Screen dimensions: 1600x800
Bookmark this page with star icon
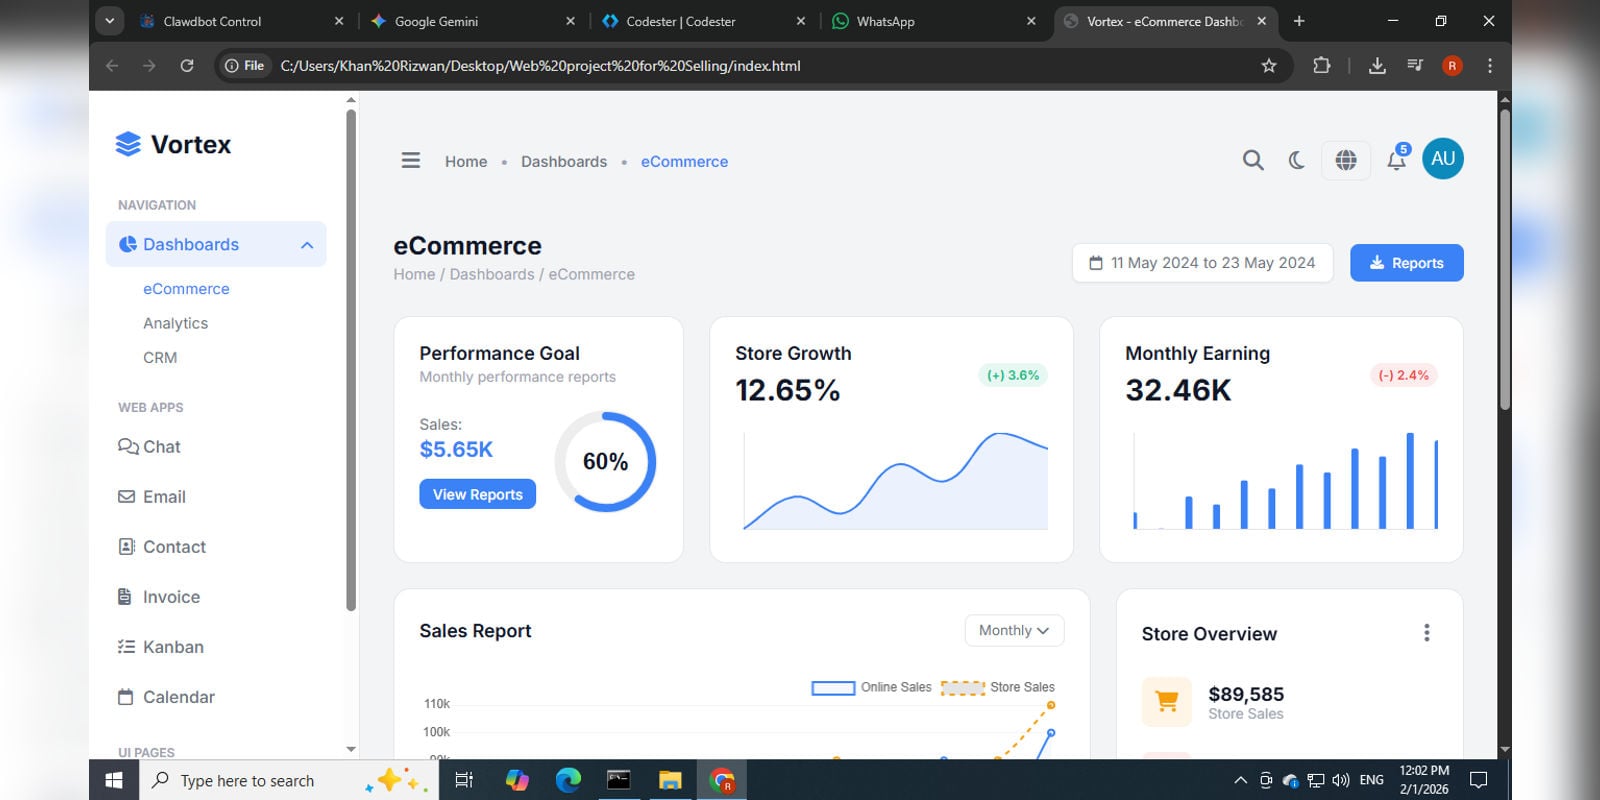coord(1269,66)
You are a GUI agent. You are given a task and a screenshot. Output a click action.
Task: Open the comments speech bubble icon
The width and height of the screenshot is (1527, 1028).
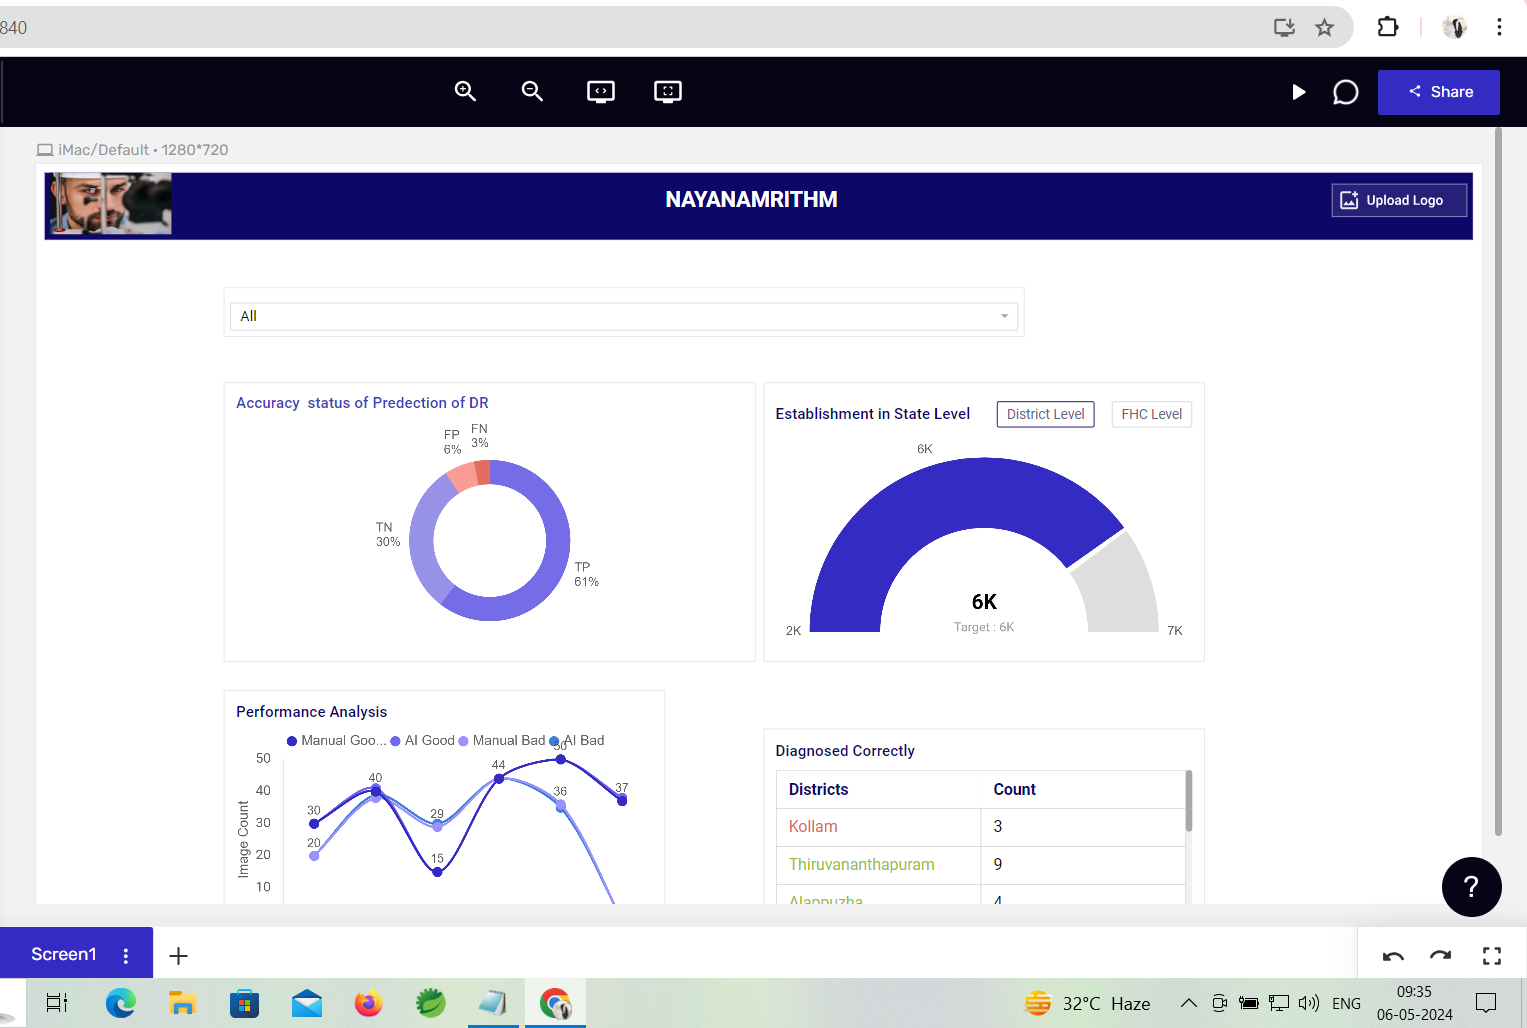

ABOUT THIS EXERCISE:
Your copy should match the records above exactly, apart from the pictures, which stay out.

TASK RESPONSE:
Screen dimensions: 1600x800
Bookmark this page with star icon
coord(1269,66)
You are a GUI agent. You are given a task and a screenshot. Output a click action.
Task: Open the comments speech bubble icon
The width and height of the screenshot is (1527, 1028).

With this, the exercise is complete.